Notes/Prerequisites:
- By default, within Intune, End Users are not required to sign in to the device to execute Powershell scripts. Data will not begin to be collected until the next log-in.
- Intune checks after each reboot to see if there are new scripts to run. If the script *fails* (for instance in the case of a security tool blocking the Auvik SaaS Management installation), Intune will not *re-run* the script unless it is changed.
- The script will by default time out after 30 minutes.
- This guide does not yet cover policy enforcement.
- It is not an issue for Auvik SaaS Management to be run on the same device multiple times. If this does occur, the agent will detect that it is already installed and up-to-date and will take no further action.

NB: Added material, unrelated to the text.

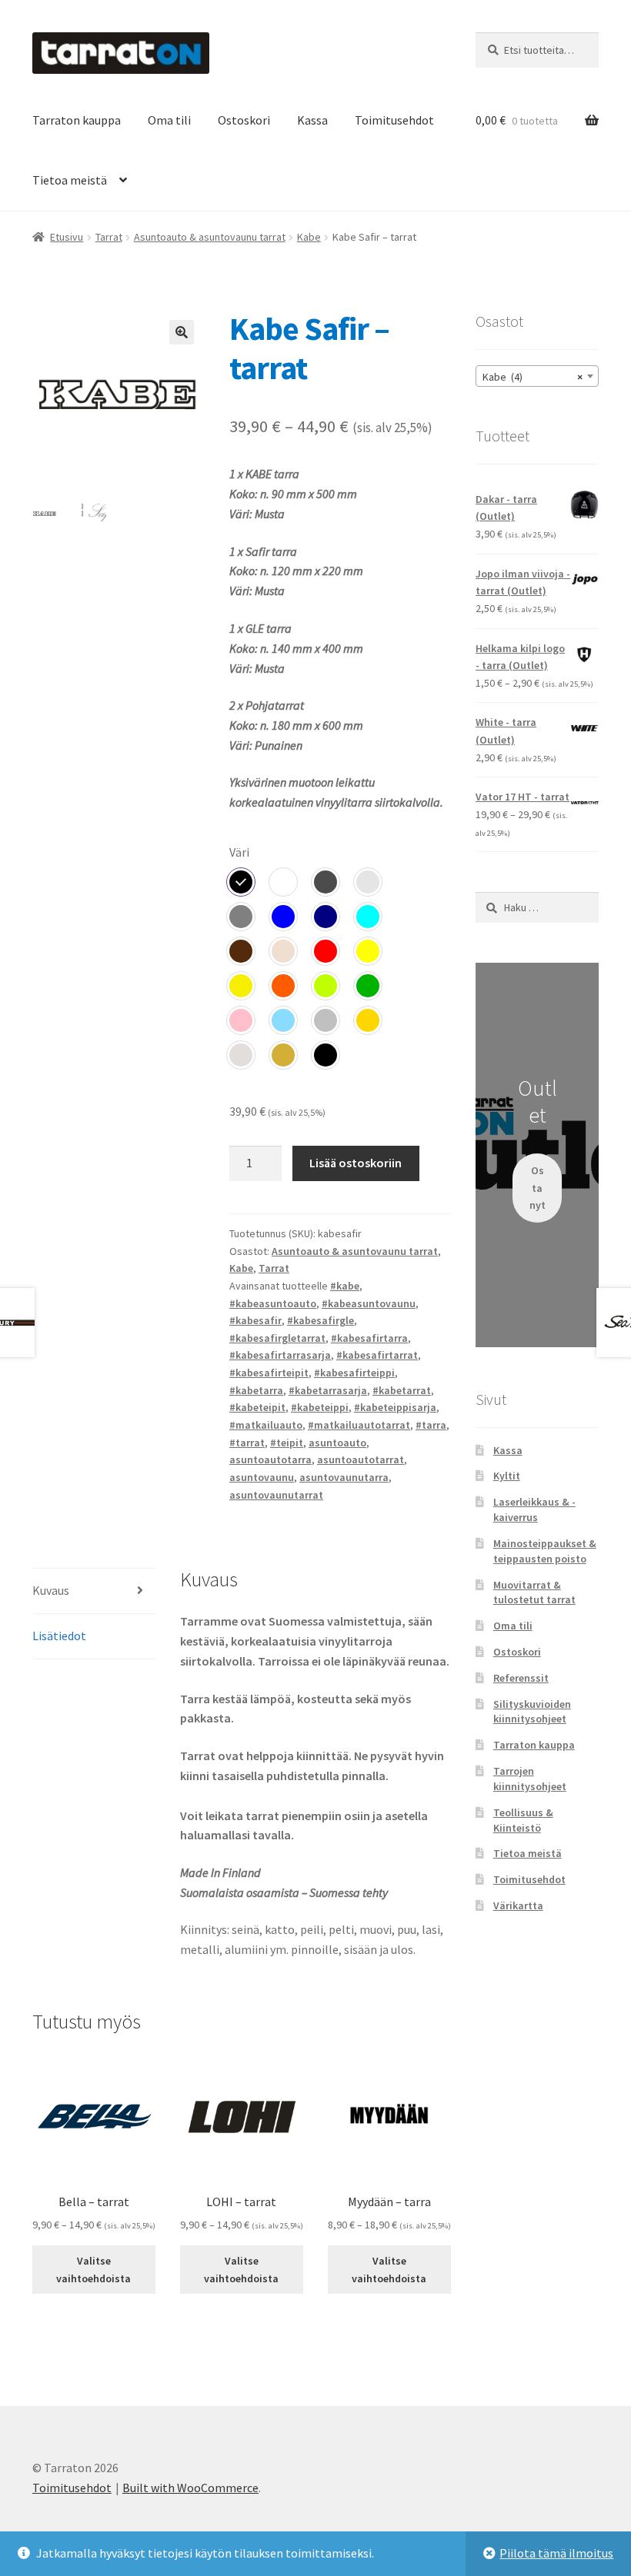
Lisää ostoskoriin (355, 1162)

Adding the Script to Intune:
-
Navigate to Devices > Scripts > Add > Windows 10 and Later within Microsoft Endpoint Manager Admin.
- In the “Basics” field, enter both a name and an easily recognizable description for the Powershell Script. (Ex: Saaslio Script - Client Name)
- Log into Auvik SaaS Management and Navigate to Partner Hub > Org Preferences > Integrations, then select the option for “Custom Script"
- Scroll down to the “Client Scripts” options and select the desired client from the dropdown and click the button to “Download Script” as a .ps1 file. Note: If you have not already created a client, you can do so under the “Clients” option in the Auvik SaaS Management menu, and then by selecting “Add Client”.
- Name the download file something easily recognizable for the specified client deployment. The PS1 file will need to be uploaded to Intune so that the necessary scripts can reference it.
-
Set the script settings as follows:
- Script Location: (Either upload or reference a central location where the script is saved)
- Run this script using the logged-on credentials: This setting is dependent on the client’s environment. If you are planning to run this in a SYSTEM context in Windows, or as Admin, select “No”.
- Enforce script signature: Set to No (Note-This setting will change to yes as this deployment integration is moved out of Beta).
- Run script in 64-bit PowerShell host: Set to Yes. Microsoft states that if Intune detects a 32-bit environment, the script will still run even if this setting is set to 64-bit.
- Set your scope and assigned groups for this script to run. This allows the user to target specific devices or groups of devices. Note that this option is highly dependent on the client’s environment, Intune configuration, and Active directory configuration. It is recommended to run the script on a smaller group of users to ensure it is working properly prior to deploying to all client users.
- Once scope and groups have been assigned, select “Add” to save the script. Intune will push the script upon certain events or on a timed basis depending on it’s configuration.
Monitoring Status of Deployment:
Once deployed, you will see devices appear under the client’s Saaslio tenant under Users > Devices. You can also view logs from a particular device under `C:\ProgramData\Microsoft\IntuneManagementExtension\Logs`.